Greatest hits album by Alabama
- Released: September 27, 1994
- Recorded: 1980 (3), 1984 (4&5), 1985 (7), 1987 (6), 1990 (8&9), 1992 (10), 1993 (11), 1994 (1&2)
- Genre: Country
- Label: RCA Nashville
- Producer: Alabama and Garth Fundis (Tracks 1–2) Various original producers (other tracks)

Alabama chronology
| Christmas with The Judds and Alabama (1994) | Greatest Hits Vol. III (1994) | In Pictures (1995) |

Singles from Greatest Hits Vol. III
- "We Can't Love Like This Anymore" Released: August 29, 1994; "Give Me One More Shot" Released: February 6, 1995;

= Greatest Hits Vol. III (Alabama album) =

1994 album by the American band, Alabama

Greatest Hits Vol. III is the third greatest hits package released by the American country music band Alabama. The album was released by RCA Records in 1994, and has since been certified double platinum for sales of 2 million units by the Recording Industry Association of America .

Alabama had continued success through the first half of the 1990s, enabling the Fort Payne, Alabama-based band to issue their third album of greatest hits. Included in this 11-track album are eight previous No. 1 hits, including the original single version of "Tennessee River" (an extended live version was included on their first Greatest Hits collection). A holiday/Christian-themed fan favorite, "Angels Among Us", is also included but with a different vocal remix.
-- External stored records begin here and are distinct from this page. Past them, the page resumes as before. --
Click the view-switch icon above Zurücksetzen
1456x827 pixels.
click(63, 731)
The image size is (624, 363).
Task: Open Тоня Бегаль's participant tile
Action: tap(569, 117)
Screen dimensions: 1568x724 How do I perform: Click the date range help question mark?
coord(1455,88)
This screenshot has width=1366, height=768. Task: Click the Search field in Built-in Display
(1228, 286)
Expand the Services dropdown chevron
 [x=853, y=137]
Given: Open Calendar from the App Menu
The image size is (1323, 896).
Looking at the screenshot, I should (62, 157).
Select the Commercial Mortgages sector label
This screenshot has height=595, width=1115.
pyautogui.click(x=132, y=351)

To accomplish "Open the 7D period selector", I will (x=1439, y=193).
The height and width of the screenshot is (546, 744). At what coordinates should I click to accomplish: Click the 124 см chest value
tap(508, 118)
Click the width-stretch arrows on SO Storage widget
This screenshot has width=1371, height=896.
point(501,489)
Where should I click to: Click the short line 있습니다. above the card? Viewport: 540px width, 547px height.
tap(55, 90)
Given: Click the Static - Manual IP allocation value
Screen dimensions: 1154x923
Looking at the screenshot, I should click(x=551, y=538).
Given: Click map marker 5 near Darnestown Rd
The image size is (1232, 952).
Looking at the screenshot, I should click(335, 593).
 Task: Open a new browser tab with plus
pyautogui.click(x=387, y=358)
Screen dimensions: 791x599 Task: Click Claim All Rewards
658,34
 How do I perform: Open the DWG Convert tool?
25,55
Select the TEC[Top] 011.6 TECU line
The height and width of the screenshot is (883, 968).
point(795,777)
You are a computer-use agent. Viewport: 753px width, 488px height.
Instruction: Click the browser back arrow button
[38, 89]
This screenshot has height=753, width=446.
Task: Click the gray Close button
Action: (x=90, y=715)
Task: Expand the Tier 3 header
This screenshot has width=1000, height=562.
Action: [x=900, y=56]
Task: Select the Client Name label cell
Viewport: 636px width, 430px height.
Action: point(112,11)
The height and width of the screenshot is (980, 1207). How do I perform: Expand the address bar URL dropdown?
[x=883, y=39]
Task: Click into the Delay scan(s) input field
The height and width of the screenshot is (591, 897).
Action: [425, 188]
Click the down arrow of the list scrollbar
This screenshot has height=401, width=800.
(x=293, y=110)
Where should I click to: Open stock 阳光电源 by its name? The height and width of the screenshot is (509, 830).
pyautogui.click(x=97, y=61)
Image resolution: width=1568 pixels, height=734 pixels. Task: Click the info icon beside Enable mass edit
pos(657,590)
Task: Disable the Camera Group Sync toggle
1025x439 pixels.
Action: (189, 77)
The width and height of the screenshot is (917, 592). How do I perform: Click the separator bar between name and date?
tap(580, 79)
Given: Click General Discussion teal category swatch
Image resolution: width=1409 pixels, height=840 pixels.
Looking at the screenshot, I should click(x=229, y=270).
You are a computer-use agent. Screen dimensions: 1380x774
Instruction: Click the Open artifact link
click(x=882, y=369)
Both of the album's new tracks were released as singles: "We Can't Love Like This Anymore" (late 1994) and "Give Me One More Shot" (early 1995). Both songs reached the Top 10 of Billboard magazines Hot Country Singles & Tracks chart.

Professional ratings
Review scores
| Source | Rating |
| AllMusic | Star Half star |

==Track listing==

| No. | Title | Writer(s) | Length |
|---|---|---|---|
| 1. | "Give Me One More Shot" (Previously unreleased) | Teddy Gentry; Randy Owen; Ronnie Rogers; | 3:29 |
| 2. | "We Can't Love Like This Anymore" (Previously unreleased) | John Jarrard; Wendell Mobley; | 3:16 |
| 3. | "Tennessee River" | Owen | 3:02 |
| 4. | "When We Make Love" | Troy Seals; Mentor Williams; | 3:35 |
| 5. | "If You're Gonna Play in Texas (You Gotta Have a Fiddle in the Band)" | Murray Kellum; Dan Mitchell; | 3:43 |
| 6. | "There's No Way" | John Jarrard; Lisa Palas; Will Robinson; | 4:10 |
| 7. | "Face to Face (with K. T. Oslin; uncredited)" | Owen | 3:00 |
| 8. | "Jukebox in My Mind" | Dave Gibson; Ronnie Rogers; | 3:36 |
| 9. | "Forever's as Far as I'll Go" | Mike Reid | 3:32 |
| 10. | "I'm in a Hurry (And Don't Know Why)" | Roger Murrah; Randy VanWarmer; | 2:48 |
| 11. | "Angels Among Us" | Don Goodman; Becky Hobbs; | 4:06 |
| Total length: |  |  | 38:35 |

==Personnel on Tracks 1 & 2==

Alabama
- Jeff Cook – background vocals
- Teddy Gentry – bass guitar, background vocals
- Randy Owen – lead vocals

Alabama's drummer, Mark Herndon, does not play on the new tracks.

Additional musicians
- Dann Huff – electric guitar
- Brent Mason – electric guitar
- Steve Nathan – piano, keyboards
- Don Potter – acoustic guitar
- Milton Sledge – drums
- Biff Watson – acoustic guitar

==Charts==

===Weekly charts===

| Chart (1994–1995) | Peak position |
|---|---|
| US Billboard 200 | 56 |
| US Top Country Albums (Billboard) | 8 |

===Year-end charts===

| Chart (1995) | Position |
|---|---|
| US Billboard 200 | 126 |
| US Top Country Albums (Billboard) | 20 |
| Chart (1996) | Position |
| US Top Country Albums (Billboard) | 51 |

==Certifications==

| Region | Certification | Certified units/sales |
| United States (RIAA) | 2× Platinum | 2,000,000^{^} |
^{^} Shipments figures based on certification alone.